Javier de Taboada
En la Tragicomedia de Calisto y Melibea, más conocida como La Celestina, Calisto se enamora locamente de Melibea desde el principio de la obra. A tal punto de desquicio llega su inflamada pasión que cuando su criado Sempronio, tratando de hacerle entrar en razón, le reprocha: “¿Tú no eres cristiano?”, Calisto responde: “¿Yo? Melibeo soy, y a Melibea adoro, y en Melibea creo, y a Melibea amo.” ¡Y estamos en 1499! Los síntomas de la pasión de Calixto (llanto, sufrimiento, languidez, gusto por las tinieblas y por las tristes canciones) son sorprendentemente parecidos a los que podría padecer cualquier enamorado de nuestros días, parecidos a los que celebran una y otra vez las canciones románticas (por ejemplo, la blasfemia descafeinada de Maná, “tú eres mi religión”, y de Enrique Iglesias, “experiencia religiosa”). Pero más sorprendente aún, en realidad, es que, pese a que todo en su vida empieza a girar en torno a Melibea, pese a las oscuras maquinaciones que trama para acostarse con ella (allí es donde aparece la famosa Celestina), a Calixto jamás se le pasa siquiera por la cabeza el casarse con ella. ¿Por qué? Probablemente porque en el siglo XV el amor, y el matrimonio, eran dos avenidas paralelas que no tenían porqué cruzarse. El matrimonio no solamente no requería el amor para consumarse, sino que este último era una amenaza a la institución matrimonial y a su lógica hereditaria de bienes y de sangre. Una persona decente no era la que amaba a su cónyuge, sino la que no amaba, la que no se dejaba degradar por aquel sentimiento grotesco y ridículo (y Calisto es un buen ejemplo de ambos extremos).

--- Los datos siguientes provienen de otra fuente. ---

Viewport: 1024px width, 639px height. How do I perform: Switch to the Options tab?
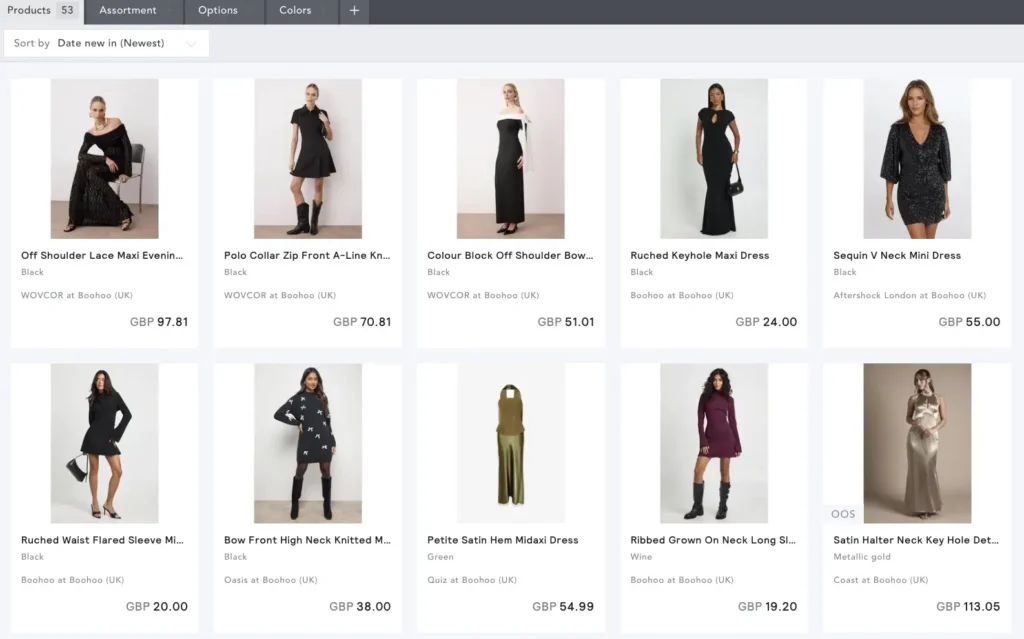click(x=217, y=11)
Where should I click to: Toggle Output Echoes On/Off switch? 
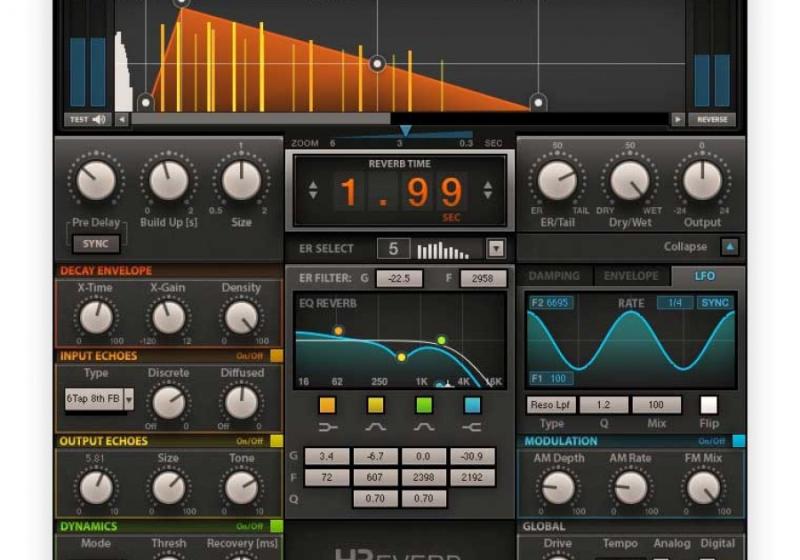[276, 441]
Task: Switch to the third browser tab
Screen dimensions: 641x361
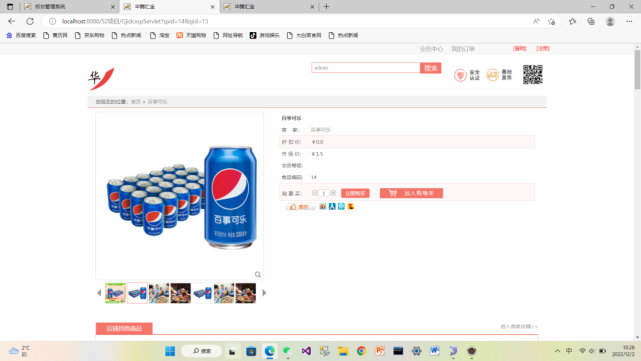Action: tap(269, 7)
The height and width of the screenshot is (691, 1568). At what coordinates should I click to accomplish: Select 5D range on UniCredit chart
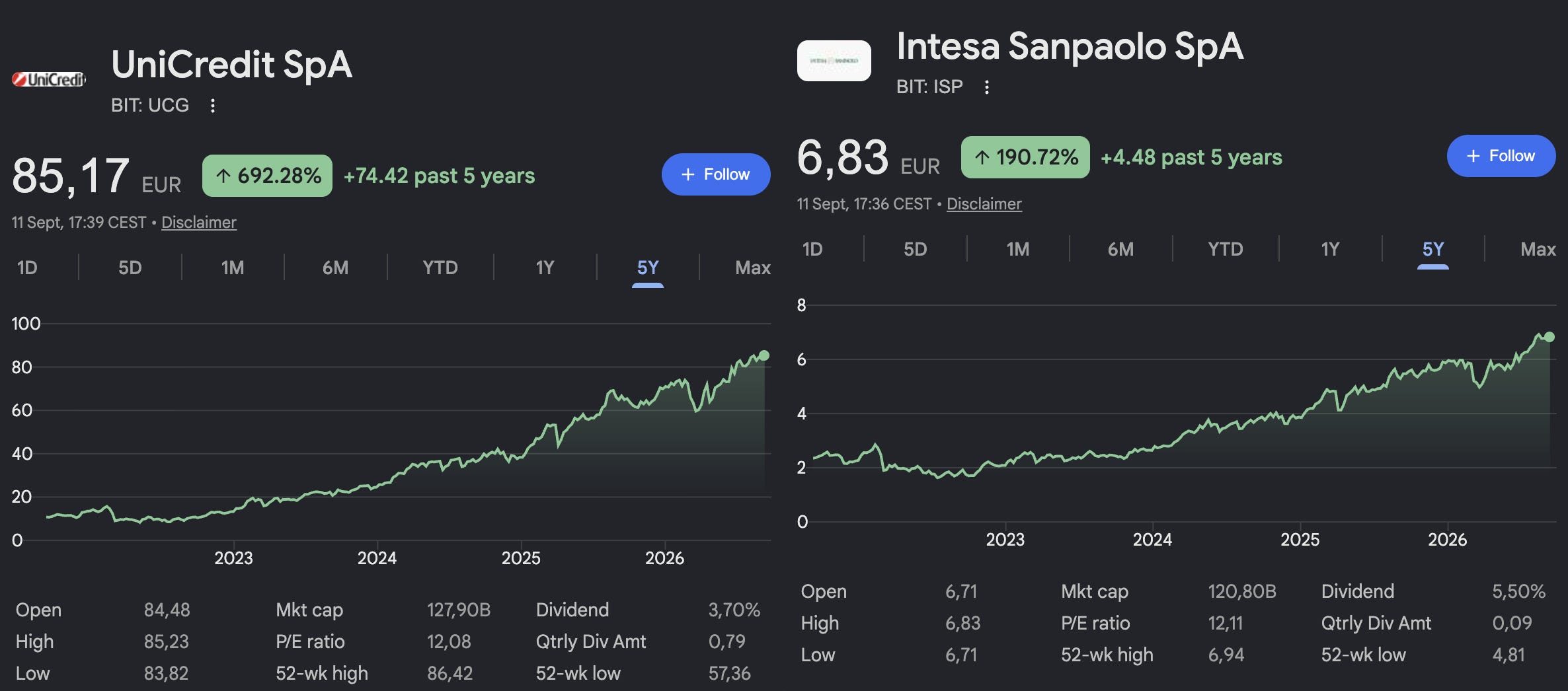click(130, 268)
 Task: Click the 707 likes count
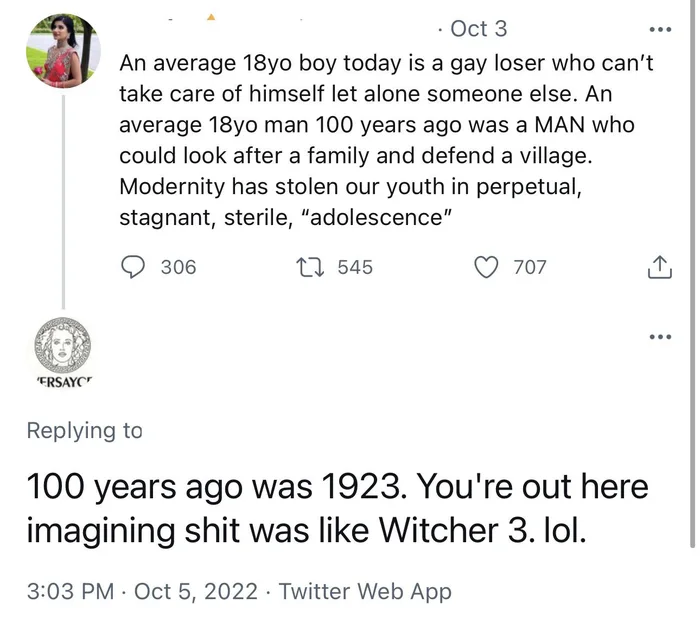(x=530, y=267)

Uno o dos siglos más tarde (es decir, por ejemplo, Cervantes) el amor puede llegar a justificar el matrimonio. Típicamente, los personajes de las novelas barrocas, urgidos por los rigores de la pasión, prometen matrimonio, pero una vez recibido el ‘adelanto’, olvidan rápidamente su promesa y desaparecen, al menos hasta que son obligados a cumplir su palabra. El amor sigue siendo sospechoso e inoportuno, pero el matrimonio es, en casos extremos, una manera de reparar los estropicios causados por la pasión. Las dos avenidas han empezado a confluir. El matrimonio es el castigo perfecto para los enamorados.

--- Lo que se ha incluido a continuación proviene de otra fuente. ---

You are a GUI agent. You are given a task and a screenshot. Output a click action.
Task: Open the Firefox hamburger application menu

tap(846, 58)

Hoy en día, como todos sabemos, hemos girado otros 180 grados, y ahora pretendemos que el amor sea el fundamento del matrimonio, y su sustento diario. Las parejas se casan por amor, y se divorcian por falta de amor. Por supuesto, un renacentista o un barroco jamás podrían entender esto. Nos dirían, quizás, que estamos locos. Que seremos azotados por los vientos en el segundo círculo del infierno. Que hemos pervertido la institución más sólida insuflándola con el sentimiento más volátil. Que en vez de construir la casa sobre roca, o incluso sobre arena, hemos puesto la roca sobre la arena y por eso nos estamos hundiendo. O que más bien hemos construido una casa apilando cartuchos de nitroglicerina. Y que por eso nuestros matrimonios duran tan poco. Nos dirían que si lo que queremos es gozar de la pasión, lo hagamos, pero no pretendamos su perpetuidad. Y si lo que queremos es la estabilidad de la unión, tal vez debiéramos empezar a cambiar sus cimientos.